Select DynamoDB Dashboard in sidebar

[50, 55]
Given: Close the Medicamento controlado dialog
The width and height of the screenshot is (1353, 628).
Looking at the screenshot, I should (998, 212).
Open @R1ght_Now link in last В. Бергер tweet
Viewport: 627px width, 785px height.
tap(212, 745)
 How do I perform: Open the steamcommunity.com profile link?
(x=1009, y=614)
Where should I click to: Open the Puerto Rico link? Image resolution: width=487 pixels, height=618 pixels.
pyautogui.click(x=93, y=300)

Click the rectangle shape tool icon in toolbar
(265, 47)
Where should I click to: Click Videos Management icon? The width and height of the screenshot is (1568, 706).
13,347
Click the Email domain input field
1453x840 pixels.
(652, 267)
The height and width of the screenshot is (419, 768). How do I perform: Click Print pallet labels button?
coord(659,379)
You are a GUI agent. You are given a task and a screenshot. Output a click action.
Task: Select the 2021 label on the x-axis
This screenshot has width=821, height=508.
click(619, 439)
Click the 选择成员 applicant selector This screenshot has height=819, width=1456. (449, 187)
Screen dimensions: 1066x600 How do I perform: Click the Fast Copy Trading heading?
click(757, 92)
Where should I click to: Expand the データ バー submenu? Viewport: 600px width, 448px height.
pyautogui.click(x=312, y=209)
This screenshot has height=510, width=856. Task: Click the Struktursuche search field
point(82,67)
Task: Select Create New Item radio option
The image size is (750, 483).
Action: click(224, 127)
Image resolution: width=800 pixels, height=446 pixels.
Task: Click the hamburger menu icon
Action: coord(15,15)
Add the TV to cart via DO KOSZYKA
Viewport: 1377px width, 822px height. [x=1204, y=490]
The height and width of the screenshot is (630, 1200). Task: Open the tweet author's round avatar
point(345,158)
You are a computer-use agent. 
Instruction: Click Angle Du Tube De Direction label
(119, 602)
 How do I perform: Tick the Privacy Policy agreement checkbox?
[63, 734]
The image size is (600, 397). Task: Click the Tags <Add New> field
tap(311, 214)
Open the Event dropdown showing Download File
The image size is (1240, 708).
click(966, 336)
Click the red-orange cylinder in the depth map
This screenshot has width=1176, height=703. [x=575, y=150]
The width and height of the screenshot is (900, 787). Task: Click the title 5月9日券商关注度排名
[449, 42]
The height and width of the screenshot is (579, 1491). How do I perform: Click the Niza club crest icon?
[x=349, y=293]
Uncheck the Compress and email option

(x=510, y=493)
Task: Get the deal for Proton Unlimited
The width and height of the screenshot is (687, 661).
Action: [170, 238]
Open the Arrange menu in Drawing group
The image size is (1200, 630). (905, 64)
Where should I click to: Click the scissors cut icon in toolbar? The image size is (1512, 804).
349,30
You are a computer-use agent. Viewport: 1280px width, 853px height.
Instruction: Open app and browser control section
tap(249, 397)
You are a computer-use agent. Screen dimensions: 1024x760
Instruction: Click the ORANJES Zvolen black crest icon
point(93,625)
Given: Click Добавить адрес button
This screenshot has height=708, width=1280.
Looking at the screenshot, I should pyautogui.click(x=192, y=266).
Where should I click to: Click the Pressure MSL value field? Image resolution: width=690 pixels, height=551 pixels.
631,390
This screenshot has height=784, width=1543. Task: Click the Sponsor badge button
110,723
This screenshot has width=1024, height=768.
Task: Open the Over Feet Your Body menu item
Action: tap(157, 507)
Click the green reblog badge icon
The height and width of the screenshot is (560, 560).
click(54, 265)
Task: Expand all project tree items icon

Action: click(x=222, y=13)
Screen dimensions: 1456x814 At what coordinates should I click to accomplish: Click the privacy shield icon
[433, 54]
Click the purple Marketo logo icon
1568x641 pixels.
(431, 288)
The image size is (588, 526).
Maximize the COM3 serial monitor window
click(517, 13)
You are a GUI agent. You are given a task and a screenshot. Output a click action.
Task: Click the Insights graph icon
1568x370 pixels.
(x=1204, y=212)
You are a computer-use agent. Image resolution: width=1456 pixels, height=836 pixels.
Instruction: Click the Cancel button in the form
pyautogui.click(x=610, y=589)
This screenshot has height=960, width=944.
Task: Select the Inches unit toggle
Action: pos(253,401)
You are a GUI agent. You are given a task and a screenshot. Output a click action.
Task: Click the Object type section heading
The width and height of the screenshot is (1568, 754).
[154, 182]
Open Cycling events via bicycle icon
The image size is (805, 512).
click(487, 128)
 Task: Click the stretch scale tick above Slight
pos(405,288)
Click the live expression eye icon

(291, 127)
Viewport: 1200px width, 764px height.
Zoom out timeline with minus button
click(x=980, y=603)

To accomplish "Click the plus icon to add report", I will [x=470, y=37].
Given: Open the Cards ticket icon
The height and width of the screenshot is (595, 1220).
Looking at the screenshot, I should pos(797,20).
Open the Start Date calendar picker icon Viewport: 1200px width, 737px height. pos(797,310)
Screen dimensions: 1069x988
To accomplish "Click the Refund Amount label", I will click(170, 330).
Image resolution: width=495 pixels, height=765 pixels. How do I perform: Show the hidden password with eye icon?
══════════
- Your assignment: Count the lines in the records that include the word "agent". Report the total alone.

- Finished task: 7